Note: Always check the terms of use! CC license terms can vary slightly in different jurisdictions, and different sites have differing requirements for proper attribution, etc.
Europeana "is a single access point to millions of books, paintings, films, museum objects and archival records that have been digitised throughout Europe. It is an authoritative source of information coming from European cultural and scientific institutions.site created by universities, museums, and other cultural institutions in Europe, which includes text, images, and audio/visual materials." To find CC-licensed or public domain materials, you can filter your initial search results by "copyright" and get only freely-usable materials.
USA.Gov is a portal to the vast collections of the U.S. federal agencies, including text publications, videos, images, and maps, almost all in the public domain.
Wikisource is an online library of free content text publications, in several languages. Unless otherwise noted, all content is released under a CC BY-SA license.

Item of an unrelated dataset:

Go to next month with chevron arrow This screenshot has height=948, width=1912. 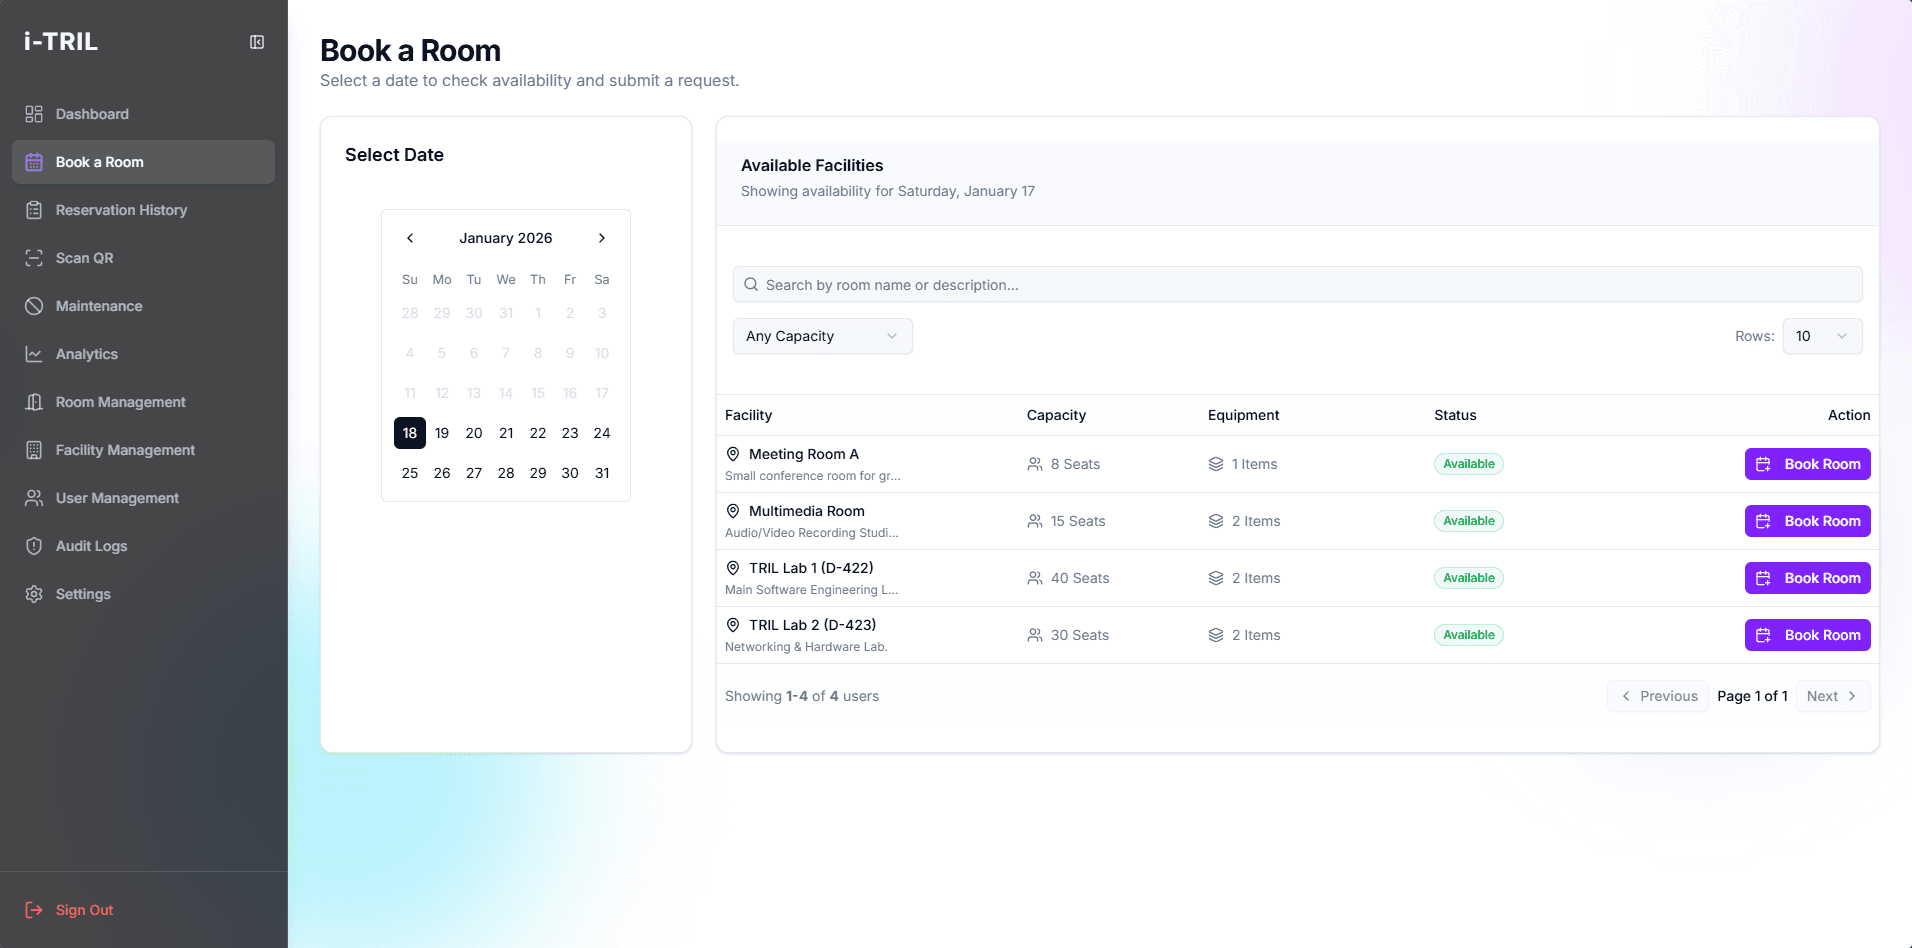point(601,238)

The World Bank, "the largest single source of development knowledge," has created the Open Knowledge Repository to make their books, World Development Reports, working papers, journal articles, etc., freely available on the web. The OKR currently contains thousands of works, and more are being added daily, almost all under a CC BY 3.0 license
The Biodiversity Heritage Library is a partnership between a consortium of natural history and botanical libraries and the Internet Archive to digitize and make freely available historic titles from their collections. These include works in the public domain, as well as works still under copyright by special arrangement with publishers.

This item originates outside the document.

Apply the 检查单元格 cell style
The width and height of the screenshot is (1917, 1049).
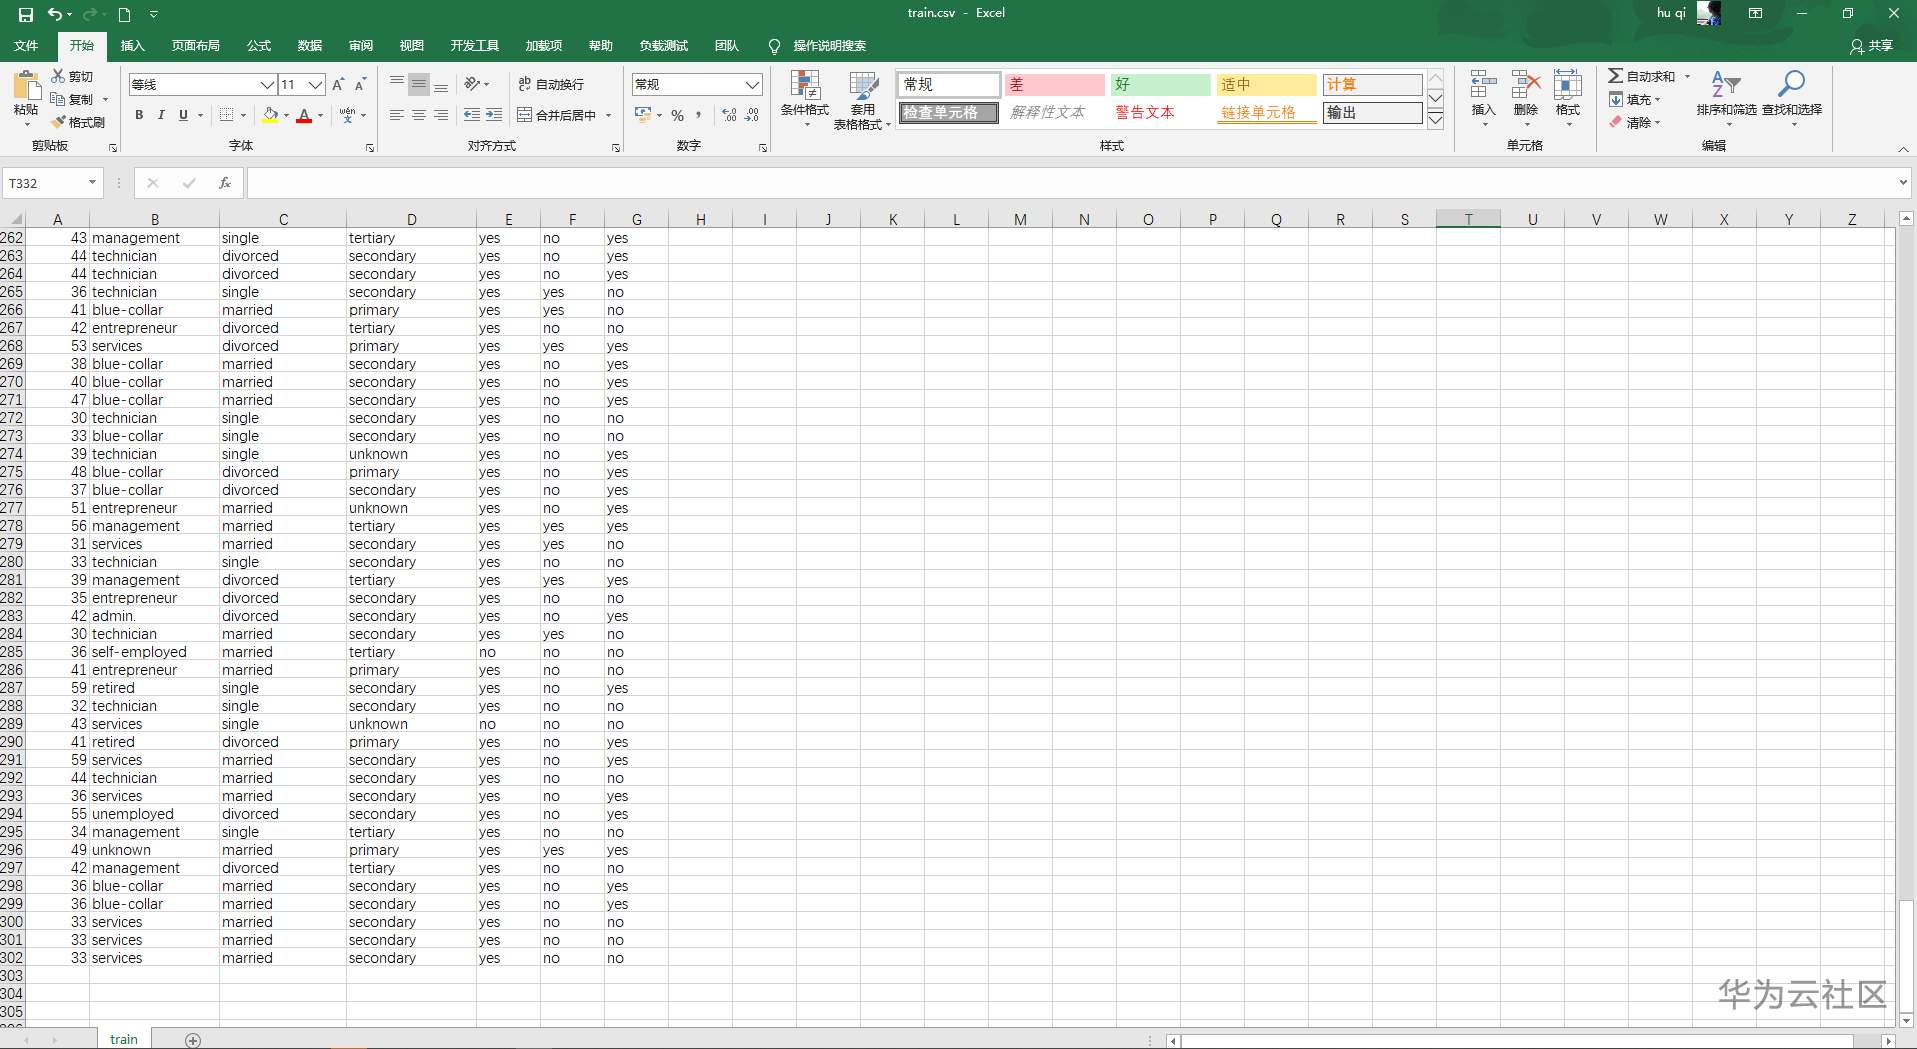click(947, 113)
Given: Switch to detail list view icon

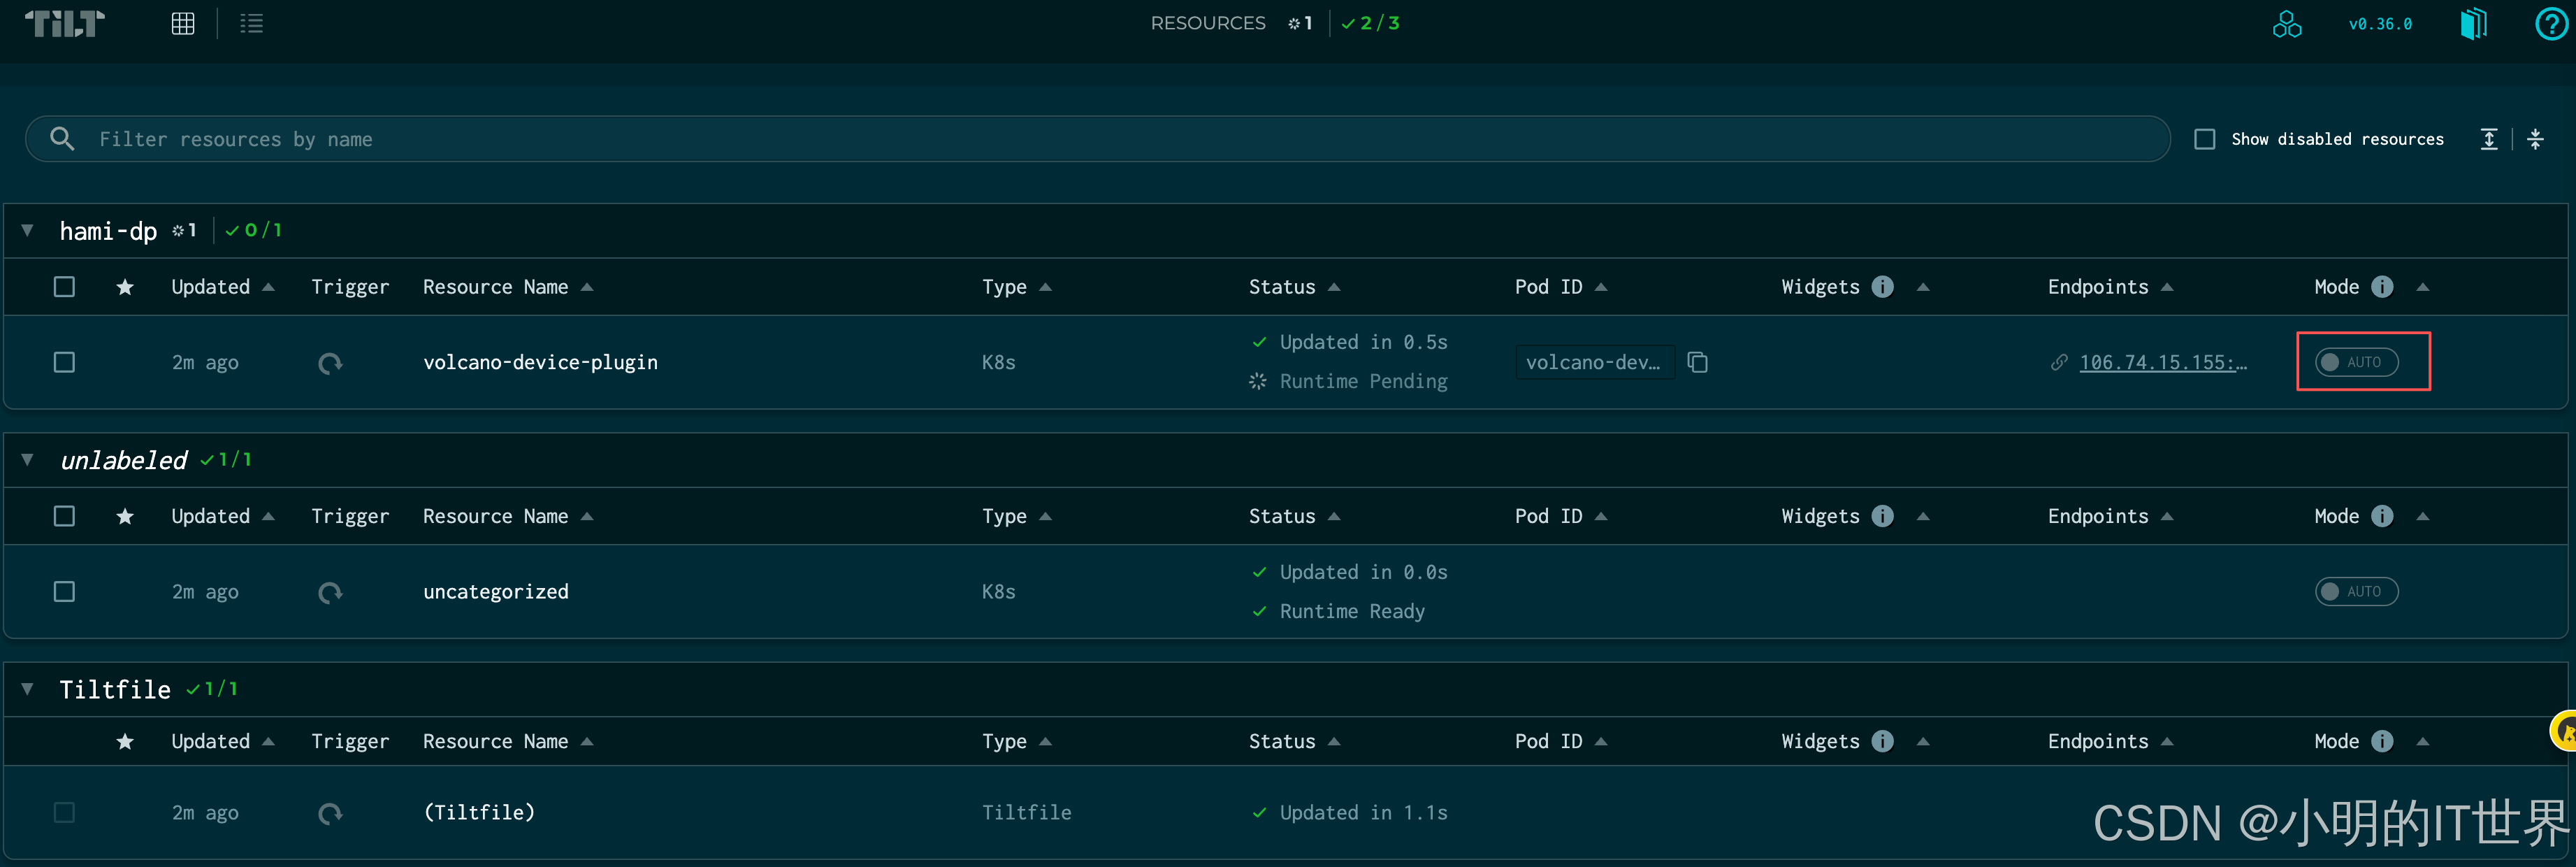Looking at the screenshot, I should pos(251,23).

The Medical Heritage Library provides free and open access to historical materials in medicine from the collections of some of the world's largest medical libraries. Most of the materials are in the public domain, but some copyrighted materials are also available by special permission of the publishers.
Open Education:
The Open Educational Resources Commons is a portal to freely available learning materials. These include open courseware sites (MIT OpenCourseWare, Kahn Academy, Peer 2 Peer University), and open textbook projects (Flat World Knowledge, Open Textbooks, College Open Textbooks). All material at the OER Commons can be reused, revised, and redistributed.
Open Science:
The Science Commons is a Creative Commons portal to open access initiatives in science. Although the project was apparently terminated in 2009, the links go to ongoing projects.
The OpenScience Project is an initiative to write open source scientific software.
Other interesting open science projects are referenced in the WikiPedia article, "Open Science."